Altro capitolo quello relativo agli enti inutili: non c’è soltanto il Cnel, l’Aci e la Motorizzazione da tagliare, o riformare. Sono moltissimi gli enti ritenuti sopprimibili anche se il risparmio – dovendo riassorbire necessariamente il personale – è tutto da vedere, mentre le resistenze sono assicurate. Stesso discorso per le Camere di Commercio che potrebbero essere accorpate.
Da tagliare ci sarebbe anche in Parlamento: 700 milioni di tagli aggiuntivi per Camera e Senato, anche se in questo caso va ricordata l’autonomia di cui godono le camere.

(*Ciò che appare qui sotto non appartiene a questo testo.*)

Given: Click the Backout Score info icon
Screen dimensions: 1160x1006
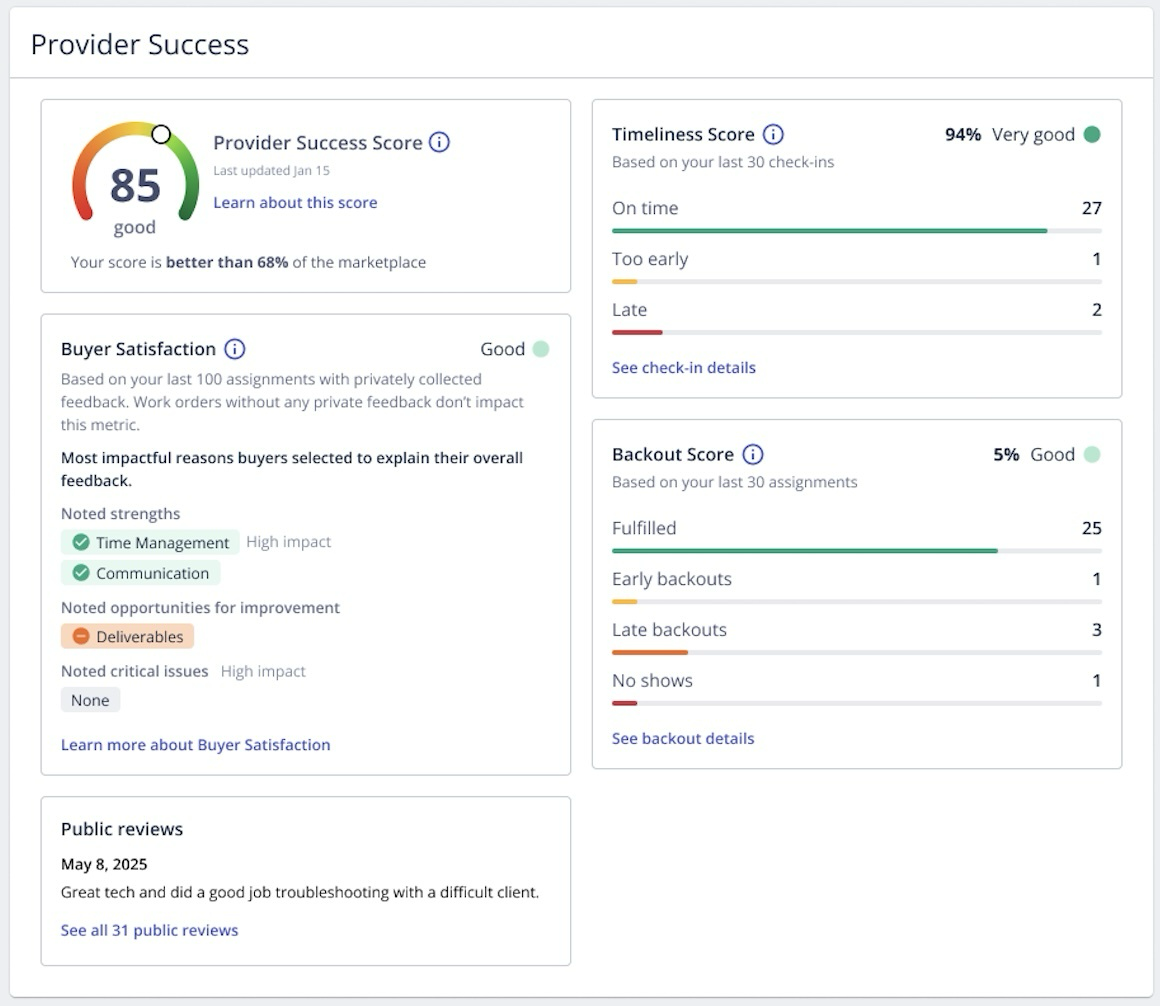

Non manca la diplomazia: previsto il taglio di alcune ambasciate, ma anche degli stipendi dei diplomatici, operazione che non si presenta affatto semplice, dato che il sindacato diplomatici, il Sndmae, non è per niente favorevole.
Tantissimo si attende dalla sanità – vero pozzo di San Patrizio e regno di corruzione e sprechi – per la quale però, vale la pena ricordare, si attende sempre l’introduzione dei ‘costi standard’ che dovrebbero abbattere gli sprechi. Al momento comunque sono previsti tagli alla spesa farmaceutica, anche se si preferisce parlare di risparmi, pare infatti che i tagli non saranno lineari. Si opta per la ponderazione e l’adozione di strumenti più efficaci, anche perché il governo in futuro vorrebbe immettere maggiori risorse nel sistema sanitario: una decina di miliardi in tre- quattro anni.
Molto nebuloso il capitolo che attiene ai tagli alla difesa, che dovrebbero essere apportati, ma di cui non si conosce ancora nulla, compresa la famosa questione del taglio ai fondi per l’acquisto degli F 35 di cui anche questo governo aveva parlato a più riprese.